WHAT IS REQUIRED -
Among the entries below, find the lines with the word "Federation" and return them.
=== Section Start ===
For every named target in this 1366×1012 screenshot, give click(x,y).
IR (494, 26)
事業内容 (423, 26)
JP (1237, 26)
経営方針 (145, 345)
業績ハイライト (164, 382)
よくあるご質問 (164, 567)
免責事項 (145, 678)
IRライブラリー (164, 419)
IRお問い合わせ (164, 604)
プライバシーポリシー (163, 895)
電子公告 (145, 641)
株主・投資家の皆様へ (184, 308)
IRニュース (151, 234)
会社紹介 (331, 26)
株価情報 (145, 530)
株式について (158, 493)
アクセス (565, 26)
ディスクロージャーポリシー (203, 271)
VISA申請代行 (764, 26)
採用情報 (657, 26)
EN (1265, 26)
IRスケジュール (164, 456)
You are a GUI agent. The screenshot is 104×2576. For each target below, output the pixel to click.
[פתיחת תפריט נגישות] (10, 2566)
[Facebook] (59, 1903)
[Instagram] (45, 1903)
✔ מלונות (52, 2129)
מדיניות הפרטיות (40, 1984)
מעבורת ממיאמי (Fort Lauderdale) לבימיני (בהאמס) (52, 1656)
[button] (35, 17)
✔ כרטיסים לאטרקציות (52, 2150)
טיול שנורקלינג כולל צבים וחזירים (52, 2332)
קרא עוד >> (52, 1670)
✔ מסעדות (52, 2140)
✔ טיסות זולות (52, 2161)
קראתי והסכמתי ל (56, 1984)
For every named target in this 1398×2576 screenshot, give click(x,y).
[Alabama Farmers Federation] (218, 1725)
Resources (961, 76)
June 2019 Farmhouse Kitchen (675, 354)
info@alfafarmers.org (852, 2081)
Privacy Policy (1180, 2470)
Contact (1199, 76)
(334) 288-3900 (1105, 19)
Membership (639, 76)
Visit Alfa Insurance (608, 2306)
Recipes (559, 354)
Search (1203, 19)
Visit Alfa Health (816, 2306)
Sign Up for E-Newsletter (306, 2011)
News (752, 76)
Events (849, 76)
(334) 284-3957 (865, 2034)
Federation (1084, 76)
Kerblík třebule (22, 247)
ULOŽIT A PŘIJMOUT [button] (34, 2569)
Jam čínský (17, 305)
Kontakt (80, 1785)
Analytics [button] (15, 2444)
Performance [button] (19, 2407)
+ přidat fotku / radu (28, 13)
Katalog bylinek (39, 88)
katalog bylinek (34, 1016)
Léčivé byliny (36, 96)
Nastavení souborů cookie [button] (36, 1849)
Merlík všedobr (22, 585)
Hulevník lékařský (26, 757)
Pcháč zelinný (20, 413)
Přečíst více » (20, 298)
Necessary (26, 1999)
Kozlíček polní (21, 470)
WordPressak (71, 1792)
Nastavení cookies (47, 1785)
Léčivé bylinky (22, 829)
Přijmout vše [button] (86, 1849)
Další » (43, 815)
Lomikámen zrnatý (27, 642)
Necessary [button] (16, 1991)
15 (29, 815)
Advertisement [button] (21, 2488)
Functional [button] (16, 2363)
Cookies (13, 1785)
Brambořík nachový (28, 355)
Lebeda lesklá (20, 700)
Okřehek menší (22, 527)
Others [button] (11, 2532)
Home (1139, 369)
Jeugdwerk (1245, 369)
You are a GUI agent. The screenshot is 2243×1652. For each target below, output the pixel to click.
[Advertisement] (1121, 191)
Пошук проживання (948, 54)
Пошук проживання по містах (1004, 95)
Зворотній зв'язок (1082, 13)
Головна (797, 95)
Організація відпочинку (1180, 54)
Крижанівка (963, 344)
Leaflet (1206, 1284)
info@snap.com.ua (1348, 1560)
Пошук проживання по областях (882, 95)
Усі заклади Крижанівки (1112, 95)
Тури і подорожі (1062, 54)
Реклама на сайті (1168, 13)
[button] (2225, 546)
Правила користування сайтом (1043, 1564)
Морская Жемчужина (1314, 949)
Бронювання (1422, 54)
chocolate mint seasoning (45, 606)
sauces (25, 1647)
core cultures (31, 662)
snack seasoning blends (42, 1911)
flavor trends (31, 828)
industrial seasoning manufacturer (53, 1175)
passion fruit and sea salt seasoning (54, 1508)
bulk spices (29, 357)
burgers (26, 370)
=== Section End ===
REPLY -
[Alabama Farmers Federation] (218, 1725)
Federation (1084, 76)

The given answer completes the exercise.